● **TASKS TO PERFORM**:
**A.** In the FAT32 cluster-size discussion, what is the default FAT32 cluster size on most systems?
**B.** For each statement, state whether it agrees with the FAT32 cluster-size discussion, answering yes or no and quoting the deciding words: (i) The quoted post states that 512-byte clusters are possible only on volumes up to 2GB. (ii) The reply is certain that blocks smaller than 4KB are supported with FAT32. (iii) The reply calculates 8388608 clusters for a 4GB card with 512-byte clusters.
**C.** Carry on the FAT32 cluster-size discussion from its final sentence, keeping the voice of the reply.

● **GIVEN TEXT**:
On which system? On most systems default FAT32 cluster size is 4KB no matter the size.

Originally Posted by jpj View Post
Since FAT32 also has a limit of (approximately) 4 billion clusters, this places a restriction on minimum cluster size that affects larger cards. You can have 512 byte clusters only on volumes up to 2GB. The limit becomes 1KB on a 4GB volume, 2KB on an 8GB volume, and so on.
Are you sure about this? is this result of some practical test?

While I'm not sure anything below 4KB block is supported with FAT32 at all, pure math says limits should be different. 4GB fits inside 32bits even when you address it by individual bytes, here you are addressing by clusters so why you can't have 512 bytes sized cluster with 4gb card? That should give you 2^32(=4294967296)/2^9(=512)= 8388608 clusters which should definitely fit into 32 bits of FAT32 limit. So in theory you could have 2^(32+9) bytes big card for 512 cluster size. Or if inforamation here http://www.cknow.com/ckinfo/f/FAT-Fi...tionTable.html or here http://en.wikipedia.org/wiki/File_Allocation_Table is true (and it probably is) and only 28 bits are used is still should allow 2^(28+9=37)=128GB card to have such small cluster.

● **STORED DATA**:
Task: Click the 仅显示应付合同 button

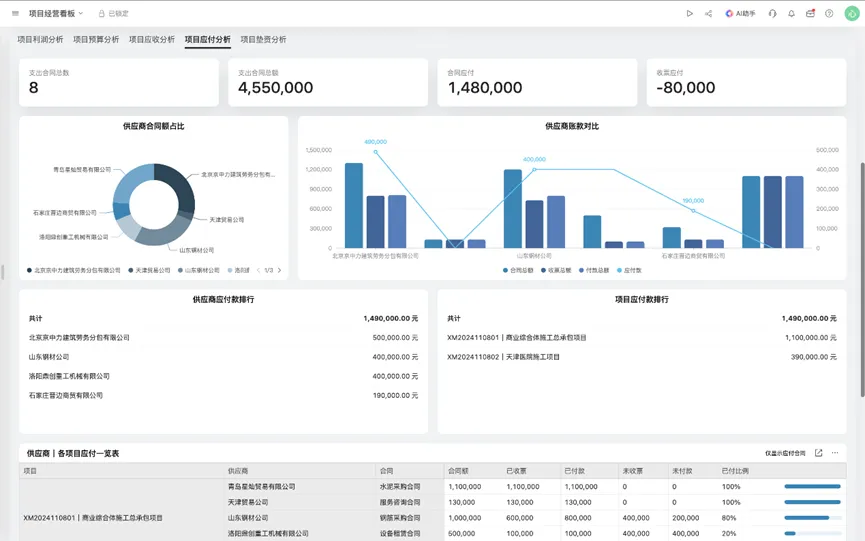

● **PER-TASK OUTPUTS**:
**A.** On most systems the default FAT32 cluster size is 4KB, regardless of the size.

**B.**
(i) Yes: "You can have 512 byte clusters only on volumes up to 2GB."
(ii) No: "While I'm not sure anything below 4KB block is supported with FAT32 at all"
(iii) Yes: "2^32(=4294967296)/2^9(=512)= 8388608 clusters"

**C.**
Anyway making the cluster size small will make FAT table quite big. Generally it may not be very good idea to choose size below 4KB on gigabyte sized cards. Check this
http://www.storagereview.com/guide20...partFAT32.html
4GB card with 1KB block would give you FAT table size of 16MB and 512 bytes cluster will take 32MB.
Since most devices are not caching writes and keep FAT table in RAM and update it on every write this could make such card very slow and even not working in devices like PalmOS handhelds or digital cameras (due to device RAM limit).

But maybe linux is clever enough and handle big FAT tables sensibly so in N800 this could work?